▶ **ZADANIE DO WYKONANIA**
Proszę przedstawić cały poniższy materiał w postaci listy JSON ciągów znaków, po jednym ciągu na każdy wiersz, z pominięciem pustych wierszy.

Zapisy tekstu i wskazywania elementów:
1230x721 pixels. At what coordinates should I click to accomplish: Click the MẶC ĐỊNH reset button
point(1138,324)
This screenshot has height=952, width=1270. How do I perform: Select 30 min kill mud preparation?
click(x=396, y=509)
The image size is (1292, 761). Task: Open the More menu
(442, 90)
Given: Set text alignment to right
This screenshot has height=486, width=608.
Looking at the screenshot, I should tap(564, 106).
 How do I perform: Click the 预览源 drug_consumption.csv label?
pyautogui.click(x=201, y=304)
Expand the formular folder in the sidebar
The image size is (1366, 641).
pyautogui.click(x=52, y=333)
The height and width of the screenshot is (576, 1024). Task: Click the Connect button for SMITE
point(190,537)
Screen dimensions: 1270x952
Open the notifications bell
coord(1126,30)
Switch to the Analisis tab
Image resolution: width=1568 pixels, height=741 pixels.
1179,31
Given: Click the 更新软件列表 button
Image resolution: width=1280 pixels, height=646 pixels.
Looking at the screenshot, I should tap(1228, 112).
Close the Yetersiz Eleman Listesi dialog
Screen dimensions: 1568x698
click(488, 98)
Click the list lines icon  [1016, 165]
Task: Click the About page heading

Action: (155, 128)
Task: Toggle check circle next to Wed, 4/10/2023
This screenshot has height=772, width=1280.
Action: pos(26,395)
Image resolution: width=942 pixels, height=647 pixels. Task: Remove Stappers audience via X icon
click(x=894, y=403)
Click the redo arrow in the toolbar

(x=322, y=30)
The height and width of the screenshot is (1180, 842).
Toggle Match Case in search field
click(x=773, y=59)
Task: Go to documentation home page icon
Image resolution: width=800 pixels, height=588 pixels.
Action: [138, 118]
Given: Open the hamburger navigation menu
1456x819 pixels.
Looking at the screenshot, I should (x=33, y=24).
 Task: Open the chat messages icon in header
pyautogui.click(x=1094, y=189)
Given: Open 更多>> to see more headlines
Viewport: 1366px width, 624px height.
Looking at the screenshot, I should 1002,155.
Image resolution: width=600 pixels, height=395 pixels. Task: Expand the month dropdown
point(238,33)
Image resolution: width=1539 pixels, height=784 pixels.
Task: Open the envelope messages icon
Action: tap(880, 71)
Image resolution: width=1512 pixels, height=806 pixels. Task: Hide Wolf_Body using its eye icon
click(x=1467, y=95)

▶ **ODPOWIEDŹ KOŃCOWA**
[
  "1230x721 pixels. At what coordinates should I click to accomplish: Click the MẶC ĐỊNH reset button",
  "point(1138,324)",
  "This screenshot has height=952, width=1270. How do I perform: Select 30 min kill mud preparation?",
  "click(x=396, y=509)",
  "The image size is (1292, 761). Task: Open the More menu",
  "(442, 90)",
  "Given: Set text alignment to right",
  "This screenshot has height=486, width=608.",
  "Looking at the screenshot, I should tap(564, 106).",
  " How do I perform: Click the 预览源 drug_consumption.csv label?",
  "pyautogui.click(x=201, y=304)",
  "Expand the formular folder in the sidebar",
  "The image size is (1366, 641).",
  "pyautogui.click(x=52, y=333)",
  "The height and width of the screenshot is (576, 1024). Task: Click the Connect button for SMITE",
  "point(190,537)",
  "Screen dimensions: 1270x952",
  "Open the notifications bell",
  "coord(1126,30)",
  "Switch to the Analisis tab",
  "Image resolution: width=1568 pixels, height=741 pixels.",
  "1179,31",
  "Given: Click the 更新软件列表 button",
  "Image resolution: width=1280 pixels, height=646 pixels.",
  "Looking at the screenshot, I should tap(1228, 112).",
  "Close the Yetersiz Eleman Listesi dialog",
  "Screen dimensions: 1568x698",
  "click(488, 98)",
  "Click the list lines icon  [1016, 165]",
  "Task: Click the About page heading",
  "Action: (155, 128)",
  "Task: Toggle check circle next to Wed, 4/10/2023",
  "This screenshot has height=772, width=1280.",
  "Action: pos(26,395)",
  "Image resolution: width=942 pixels, height=647 pixels. Task: Remove Stappers audience via X icon",
  "click(x=894, y=403)",
  "Click the redo arrow in the toolbar",
  "(x=322, y=30)",
  "The height and width of the screenshot is (1180, 842).",
  "Toggle Match Case in search field",
  "click(x=773, y=59)",
  "Task: Go to documentation home page icon",
  "Image resolution: width=800 pixels, height=588 pixels.",
  "Action: [138, 118]",
  "Given: Open the hamburger navigation menu",
  "1456x819 pixels.",
  "Looking at the screenshot, I should (x=33, y=24).",
  " Task: Open the chat messages icon in header",
  "pyautogui.click(x=1094, y=189)",
  "Given: Open 更多>> to see more headlines",
  "Viewport: 1366px width, 624px height.",
  "Looking at the screenshot, I should 1002,155.",
  "Image resolution: width=600 pixels, height=395 pixels. Task: Expand the month dropdown",
  "point(238,33)",
  "Image resolution: width=1539 pixels, height=784 pixels.",
  "Task: Open the envelope messages icon",
  "Action: tap(880, 71)",
  "Image resolution: width=1512 pixels, height=806 pixels. Task: Hide Wolf_Body using its eye icon",
  "click(x=1467, y=95)"
]